42. Whistle blower complaint

 

During the year ended March 31, 2022, and subsequent to the year then ended, our Parent entity received whistle blower complaints alleging improper conduct impacting various operational matters. Consistent with the group’s policy the matter was referred to the group’s ethics committee and an investigation was initiated by the group’s management with the support of outside advisors and the supervision of the Parent entity’s Audit Committee.
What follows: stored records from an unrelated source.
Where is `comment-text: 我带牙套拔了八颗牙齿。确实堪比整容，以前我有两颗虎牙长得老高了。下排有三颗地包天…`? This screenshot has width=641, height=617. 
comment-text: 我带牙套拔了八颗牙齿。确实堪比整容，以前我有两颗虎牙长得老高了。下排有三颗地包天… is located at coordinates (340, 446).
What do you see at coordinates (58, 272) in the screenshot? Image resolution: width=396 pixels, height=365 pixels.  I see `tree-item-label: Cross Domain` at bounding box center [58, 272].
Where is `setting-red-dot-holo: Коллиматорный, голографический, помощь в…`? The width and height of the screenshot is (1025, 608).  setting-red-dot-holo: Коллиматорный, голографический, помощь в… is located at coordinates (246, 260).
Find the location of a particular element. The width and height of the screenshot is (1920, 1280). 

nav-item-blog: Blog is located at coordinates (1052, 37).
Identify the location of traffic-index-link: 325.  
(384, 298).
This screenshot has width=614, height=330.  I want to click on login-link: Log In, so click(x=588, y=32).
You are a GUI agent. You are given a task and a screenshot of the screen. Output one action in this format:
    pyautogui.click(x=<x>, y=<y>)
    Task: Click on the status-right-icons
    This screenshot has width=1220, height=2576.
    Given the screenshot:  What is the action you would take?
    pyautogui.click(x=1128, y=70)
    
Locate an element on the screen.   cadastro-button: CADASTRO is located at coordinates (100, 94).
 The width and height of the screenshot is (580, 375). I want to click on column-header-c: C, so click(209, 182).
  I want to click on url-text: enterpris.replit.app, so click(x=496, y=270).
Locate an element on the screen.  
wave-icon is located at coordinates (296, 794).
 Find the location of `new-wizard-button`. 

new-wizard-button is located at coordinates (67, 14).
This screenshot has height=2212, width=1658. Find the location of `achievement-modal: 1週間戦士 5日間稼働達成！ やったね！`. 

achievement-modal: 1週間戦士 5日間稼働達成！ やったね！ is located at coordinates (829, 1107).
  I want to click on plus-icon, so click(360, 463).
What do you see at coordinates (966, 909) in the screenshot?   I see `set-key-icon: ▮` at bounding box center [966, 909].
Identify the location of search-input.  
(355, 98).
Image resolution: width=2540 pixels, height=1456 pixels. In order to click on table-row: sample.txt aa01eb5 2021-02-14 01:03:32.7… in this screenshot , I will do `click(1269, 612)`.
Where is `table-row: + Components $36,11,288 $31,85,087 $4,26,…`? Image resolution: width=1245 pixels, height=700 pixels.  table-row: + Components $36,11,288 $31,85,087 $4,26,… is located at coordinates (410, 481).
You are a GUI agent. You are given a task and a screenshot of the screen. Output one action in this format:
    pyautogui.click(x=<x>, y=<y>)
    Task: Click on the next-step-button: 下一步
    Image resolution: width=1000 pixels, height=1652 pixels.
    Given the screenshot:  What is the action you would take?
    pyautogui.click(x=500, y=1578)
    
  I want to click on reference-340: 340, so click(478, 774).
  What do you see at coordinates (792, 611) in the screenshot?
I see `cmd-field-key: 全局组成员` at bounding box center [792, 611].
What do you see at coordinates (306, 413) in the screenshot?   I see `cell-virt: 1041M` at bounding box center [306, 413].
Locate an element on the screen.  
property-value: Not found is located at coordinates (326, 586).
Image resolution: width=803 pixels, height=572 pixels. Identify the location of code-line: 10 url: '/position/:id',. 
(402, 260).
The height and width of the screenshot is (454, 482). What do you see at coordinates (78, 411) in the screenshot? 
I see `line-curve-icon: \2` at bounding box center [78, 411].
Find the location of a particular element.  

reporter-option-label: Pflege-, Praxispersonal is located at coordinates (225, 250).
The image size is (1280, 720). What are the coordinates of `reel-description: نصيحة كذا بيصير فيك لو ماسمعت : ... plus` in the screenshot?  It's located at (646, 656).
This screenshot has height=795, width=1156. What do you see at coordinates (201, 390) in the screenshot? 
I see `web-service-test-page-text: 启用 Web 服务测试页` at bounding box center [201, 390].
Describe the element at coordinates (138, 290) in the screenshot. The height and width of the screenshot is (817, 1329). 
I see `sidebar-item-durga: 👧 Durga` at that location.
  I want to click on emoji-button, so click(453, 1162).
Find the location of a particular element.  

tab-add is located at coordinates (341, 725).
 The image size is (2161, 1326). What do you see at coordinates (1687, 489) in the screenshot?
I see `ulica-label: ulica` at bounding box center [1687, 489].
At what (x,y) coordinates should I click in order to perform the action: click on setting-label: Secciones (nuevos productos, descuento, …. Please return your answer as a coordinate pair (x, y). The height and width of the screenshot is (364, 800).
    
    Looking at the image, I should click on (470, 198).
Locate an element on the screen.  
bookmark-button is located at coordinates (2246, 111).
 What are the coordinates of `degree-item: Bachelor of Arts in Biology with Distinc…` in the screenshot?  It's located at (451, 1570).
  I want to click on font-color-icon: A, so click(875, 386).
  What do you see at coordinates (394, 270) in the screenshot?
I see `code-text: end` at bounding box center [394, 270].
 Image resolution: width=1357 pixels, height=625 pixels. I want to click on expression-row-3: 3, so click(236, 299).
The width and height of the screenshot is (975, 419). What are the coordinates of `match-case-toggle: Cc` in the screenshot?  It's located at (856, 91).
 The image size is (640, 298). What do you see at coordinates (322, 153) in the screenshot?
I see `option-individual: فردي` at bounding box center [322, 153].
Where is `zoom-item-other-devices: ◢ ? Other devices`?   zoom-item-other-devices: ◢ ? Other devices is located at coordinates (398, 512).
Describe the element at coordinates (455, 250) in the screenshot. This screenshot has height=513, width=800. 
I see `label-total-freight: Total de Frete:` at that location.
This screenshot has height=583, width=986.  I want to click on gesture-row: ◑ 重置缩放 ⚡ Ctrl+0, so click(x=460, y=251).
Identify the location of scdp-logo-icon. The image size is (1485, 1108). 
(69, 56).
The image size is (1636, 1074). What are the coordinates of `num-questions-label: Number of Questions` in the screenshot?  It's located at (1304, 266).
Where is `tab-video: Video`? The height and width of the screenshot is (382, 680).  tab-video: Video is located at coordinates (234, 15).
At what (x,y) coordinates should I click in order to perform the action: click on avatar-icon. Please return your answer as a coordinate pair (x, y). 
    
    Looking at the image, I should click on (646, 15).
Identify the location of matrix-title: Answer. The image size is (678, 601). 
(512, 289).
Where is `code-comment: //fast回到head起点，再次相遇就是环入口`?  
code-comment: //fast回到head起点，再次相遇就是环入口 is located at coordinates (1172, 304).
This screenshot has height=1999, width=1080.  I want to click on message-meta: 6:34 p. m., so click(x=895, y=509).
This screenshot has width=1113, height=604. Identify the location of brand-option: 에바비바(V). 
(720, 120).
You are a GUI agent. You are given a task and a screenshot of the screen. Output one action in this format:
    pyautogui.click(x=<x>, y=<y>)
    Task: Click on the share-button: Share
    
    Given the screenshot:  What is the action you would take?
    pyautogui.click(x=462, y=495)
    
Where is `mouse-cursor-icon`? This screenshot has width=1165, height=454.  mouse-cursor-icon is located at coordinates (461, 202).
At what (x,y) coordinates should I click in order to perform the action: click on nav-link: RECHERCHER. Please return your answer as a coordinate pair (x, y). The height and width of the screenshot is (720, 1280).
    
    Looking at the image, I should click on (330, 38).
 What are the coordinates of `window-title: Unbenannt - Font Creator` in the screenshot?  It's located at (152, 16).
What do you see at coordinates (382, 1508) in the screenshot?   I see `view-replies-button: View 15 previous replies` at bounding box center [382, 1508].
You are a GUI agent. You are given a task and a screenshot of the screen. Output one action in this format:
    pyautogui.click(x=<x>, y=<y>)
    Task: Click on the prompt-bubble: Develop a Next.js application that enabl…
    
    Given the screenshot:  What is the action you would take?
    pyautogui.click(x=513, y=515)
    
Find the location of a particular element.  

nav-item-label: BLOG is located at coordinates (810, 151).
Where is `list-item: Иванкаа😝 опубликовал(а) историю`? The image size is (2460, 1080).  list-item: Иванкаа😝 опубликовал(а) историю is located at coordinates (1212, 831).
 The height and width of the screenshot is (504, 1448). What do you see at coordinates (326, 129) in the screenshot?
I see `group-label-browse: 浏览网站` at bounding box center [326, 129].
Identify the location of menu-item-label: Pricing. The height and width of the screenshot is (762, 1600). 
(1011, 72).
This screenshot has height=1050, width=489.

Based on the analysis prepared by management, none of the whistle blower complaints relate to the Restricted Group and will not have any financial impact on these financial statements. Copies of Azure Group’s Code of Business Conduct and Ethics are available on the “Investor Relations” page of Azure Group’s corporate website www.azurepower.com or at Code of conduct.

 

43. Reclassification

 

For the purpose of these special purpose combined financial statements, figures of audited individual financial statements of entities forming part of the Restricted Group have been regrouped /reclassified where necessary.